» **TRY IT**: The answer must be an exact reproduction of all the entries.

Stored items from a collection:
Start of Block

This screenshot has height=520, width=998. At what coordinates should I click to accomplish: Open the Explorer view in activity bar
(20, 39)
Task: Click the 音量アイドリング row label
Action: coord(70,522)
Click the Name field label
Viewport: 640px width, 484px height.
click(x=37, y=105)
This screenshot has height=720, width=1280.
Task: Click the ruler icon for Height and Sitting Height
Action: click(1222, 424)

End of Block

» **SOLUTION TO THE PROBLEM**:
This screenshot has height=520, width=998. At what coordinates should I click to accomplish: Open the Explorer view in activity bar
(20, 39)
Task: Click the 音量アイドリング row label
Action: coord(70,522)
Click the Name field label
Viewport: 640px width, 484px height.
click(x=37, y=105)
This screenshot has height=720, width=1280.
Task: Click the ruler icon for Height and Sitting Height
Action: click(1222, 424)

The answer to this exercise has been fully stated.